Keeping up to date with security patches is still an issue, despite being a concern for more than a decade.
59% of Australian respondents reported incidents caused by unpatched vulnerabilities. That compares unfavourably with the global average (46%), and even more poorly with the US (40%) and European (36%) experience.
JLL CISO for Asia Pacific Mark Smink said the industry needs a better way of notifying customers that patches are available, and also to make the patching process more seamless. The need to avoid downtime and incompatibilities are barriers to prompt patching, he said.
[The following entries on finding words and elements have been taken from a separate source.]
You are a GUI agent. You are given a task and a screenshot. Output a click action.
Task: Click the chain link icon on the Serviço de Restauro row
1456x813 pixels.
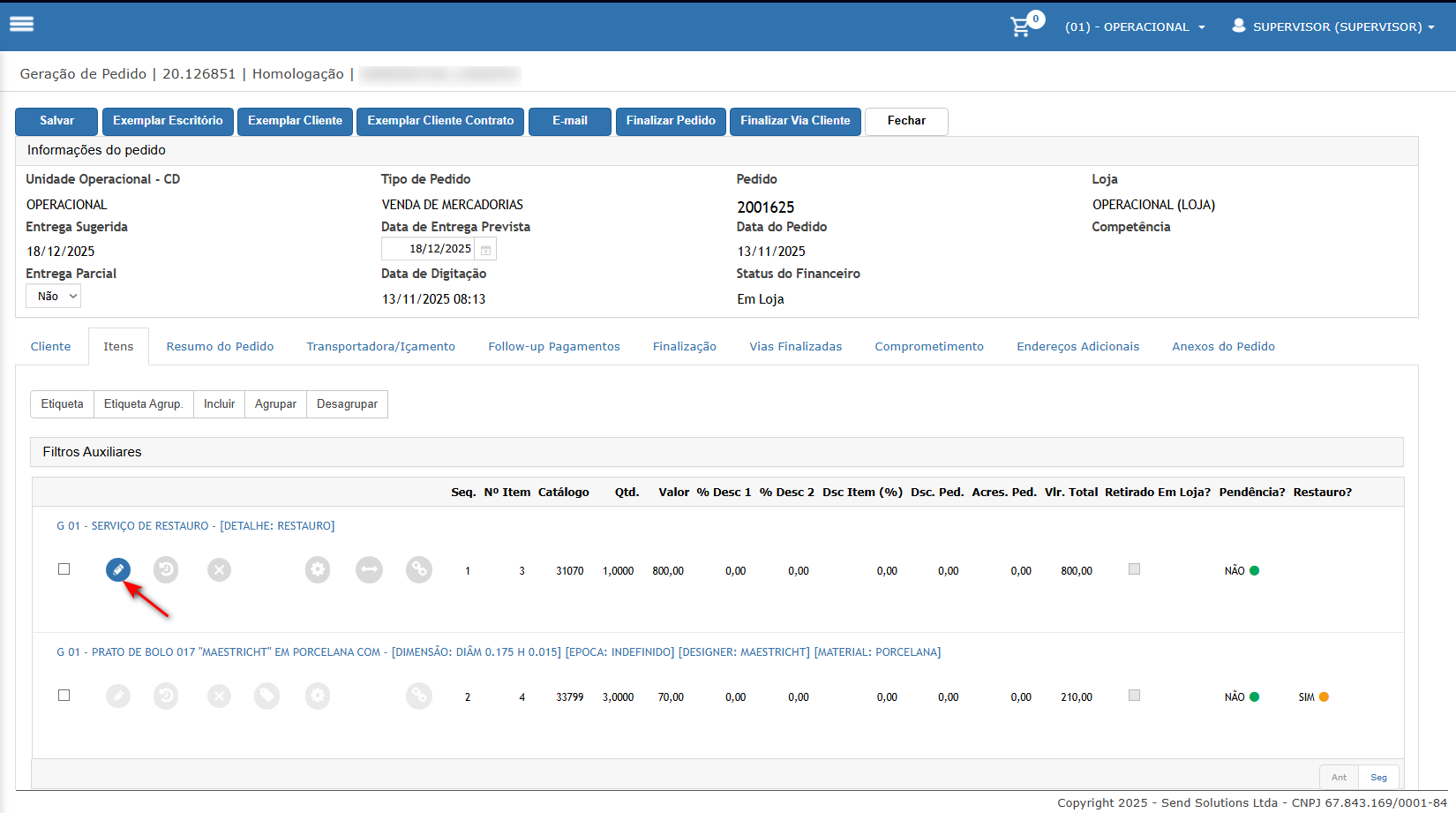pyautogui.click(x=419, y=570)
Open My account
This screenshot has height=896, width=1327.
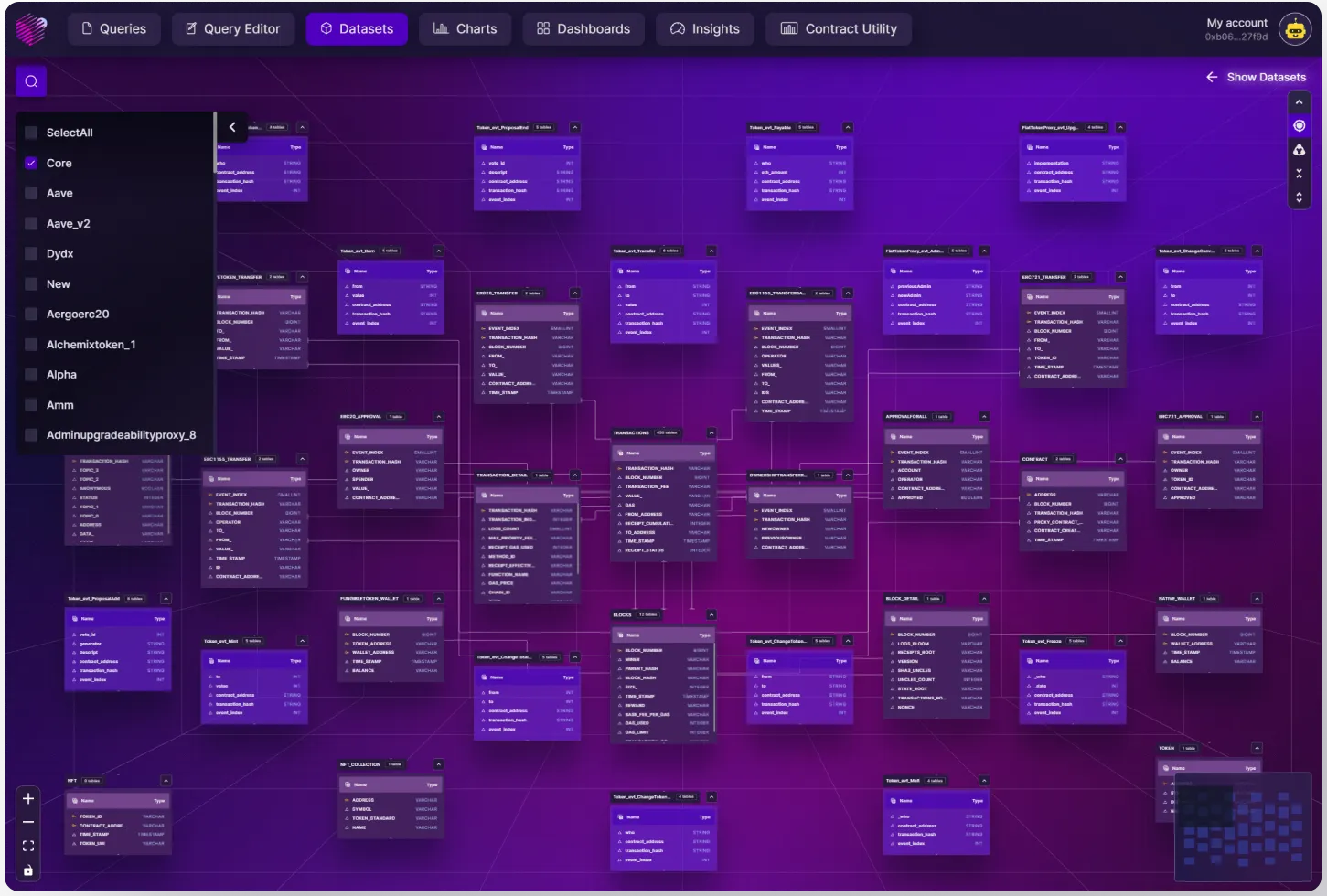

The University of Queensland deputy director of information technology services David Stockdale suggested that IT's traditional "availability mindset" is changing, and there is a growing realisation that the security of services is also important. A culture change is underway, allowing availability and security to be considered together.
More Australian respondents reported "cyber fatigue" (58%) than other countries and regions such as the US (37%) and EMEAR (38%).
One way to avoid this is to take the user's perspective into account, Stockdale suggested. For example, Cisco's Duo access security product has been readily accepted by users, he said.
Automation is seen as a way to address security issues, but it is not clear whether Australia is a leader or a laggard.
74% of Australian respondents plan to increase security automation, compared to 82% in APJC as a whole, and 93% in India and 91% in China. Cisco did not indicate the current levels of automation in different countries, so it is possible that more local organisations are already putting automation to work.
Automation is a necessary part of responding to the security challenge, said Stockdale, as it handles many routine tasks, freeing staff to deal with the more difficult aspects.
But there is an expectation that vendors will deliver automation and integration, Smink said, rather than leaving it to each organisation.
Australia is a laggard when it comes to the adoption of multi-factor authentication (MFA), an area led by the US, China, Italy, India, Germany and the UK.
That said, The University of Queensland has applied MFA to all services, including VPNs, Stockdale observed. "We need to understand a lot more about the person" in order to determine the resources they should be able to access.
Among the good news: 86% of Australian respondents reported high levels of collaboration between their security and network teams.
“As organisations are faced with accelerating digital transformation due to unprecedented external factors, the need for agile security, simplification and automation is now a necessity," said Cisco ANZ director of cyber security Steve Moros.
"CISOs have been adopting disparate security technologies to reduce exposure against malicious actors and threats which has created substantial complexity and operational challenges in managing their security environment. The question is, have cyber investments helped organisations decrease the time it takes to detect and remediate?”
He added “Today’s IT setups and accelerated digitisation means that companies can no longer get by with siloed security solutions pieced together over time. In the current environment, what organisations need is a simplified and systemic approach to security in which solutions can act as a team, learn, listen and responds as a coordinated unit.
"Taking a platform approach, such as Cisco’s SecureX, can help simplify an organisation’s approach to cybersecurity. SecureX delivers unified visibility across users' entire security infrastructure, including network, endpoints, cloud, and applications, to help accelerate threat response and realise desired outcomes in today's fast-changing world."
Moros mentioned the usual "people, process, technology" mantra, but Stockdale suggested it should be "people, people, people, then process."
"Security is everyone's responsibility," he explained.
The report follows a survey of 2,800 security professionals from 13 countries.